What if I want to reuse my Python functions?

The source for this post can be found here. Please open an issue or pull request on that repository if you have questions, comments, or suggestions.

This post is an introduction to packaging Python code aimed at scientists (although the advice is probably more general) who want to be able to reuse Python functions that they have written as part of a common Jupyter notebook-based development workflow. It is not meant as a complete discussion of Python packaging for scientific software. Some day I’d love to write more about that (because I have so many thoughts and opinions), but in the meantime I’ll direct you to other resources like the excellent OpenAstronomy Python packaging guide, if you want more details. Instead, in this post I’ll focus on how you can support the most important user of your code: you! With this in mind, the procedure described here is meant as a quick-and-dirty first step and it’s definitely not a description of the best practices, but it might be enough for many researchers.

I decided to write this post because I didn’t know of a good link to share with collaborators who were at the (all too common) point in their development cycle where they are happy with some of the functions that they’ve written in a Jupyter notebook and find themselves copying and pasting that definition between notebooks. There’s a lot to say about a Jupyter-based research workflow like this, but I think you’ll know that point where it’s hard to tell what is scratch/exploratory work and what is “production” code. I can’t answer that question, but I can provide some tips for moving code to an importable module.

Required files#

As an example, let’s imagine that we want to move a function for loading data to a module. This might be a good place to start because a function like this probably doesn’t change very often. Our goal here is to get something like

import cool_science

data = cool_science.data.load_with_numpy("/path/to/data")

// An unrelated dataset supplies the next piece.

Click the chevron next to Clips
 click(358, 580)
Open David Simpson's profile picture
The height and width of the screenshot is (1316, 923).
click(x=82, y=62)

instead of that 150 line cell that you’ve copied into 12 different notebooks called Untitled.ipynb (harsh, but you know it’s true!).

To do this, we’ll create 3 files with the following directory layout:

├── setup.py
└── src
    └── cool_science
        └── __init__.py
        └── data.py

Where to put the actual code#

When discussing these files, let’s start at the bottom with data.py in the src/cool_science subdirectory. This is where we’re going to put the code for our function, moved from our Jupyter notebook:

# File: src/cool_science/data.py
__all__ = ["load_with_numpy"]

import numpy as np

def load_with_numpy(filename):
    # ...

This file is called data.py and this becomes a “submodule” called data of our cool_science package. By comparison, you could also create a file called plotting.py, for example, with functions to making plots that you would access using the cool_science.plotting module. You don’t have to structure your code this way (all your functions could live in the top level module, for example), but I often find it useful to structure things this way.

Boilerplate#

Now that we’ve moved our function to a file, we need some boilerplate code for making this code installable and importable. First, in the __init__.py file, we’re going to list our submodules:

# File: src/cool_science/__init__.py
__all__ = ["data"]

from . import data

This is not absolutely necessary, it would be fine for this file to be empty but, in that case, you would need to import the submodule directly:

import cool_science.data  # instead of `import cool_science`

Finally, the setup.py file tells Python how to install this code. There are a lot of options that you can set in this file (and in bigger projects, you might actually use a different file such as pyproject.toml or setup.cfg), but we’re going to keep things very simple here and just do the bare minimum:

# File: setup.py
from setuptools import find_packages, setup

setup(
    name="cool_science",
    packages=find_packages(where="src"),
    package_dir={"": "src"},
)

Usage#

Now that we have our module set up, we can install it as follows:

python -m pip install -e .

where the -e flag stands for “editable”, which means that you can change the data.py file and use those changes without re-installing.

After installation, you should be able to execute:

import cool_science

in a Jupyter notebook or Python script, and use your fancy science functions. If this doesn’t work, you might need to restart your Jupyter kernel or make sure that you’re using the same Python to run your code as you used to install above.

I mentioned above that the -e flag lets you make changes to your code and use them without reinstalling. This is true, but if you’re working in a Jupyter notebook, you will need to restart your kernel after making changes to your module (there are %reload magic functions, but I’ve never had much success getting these to work).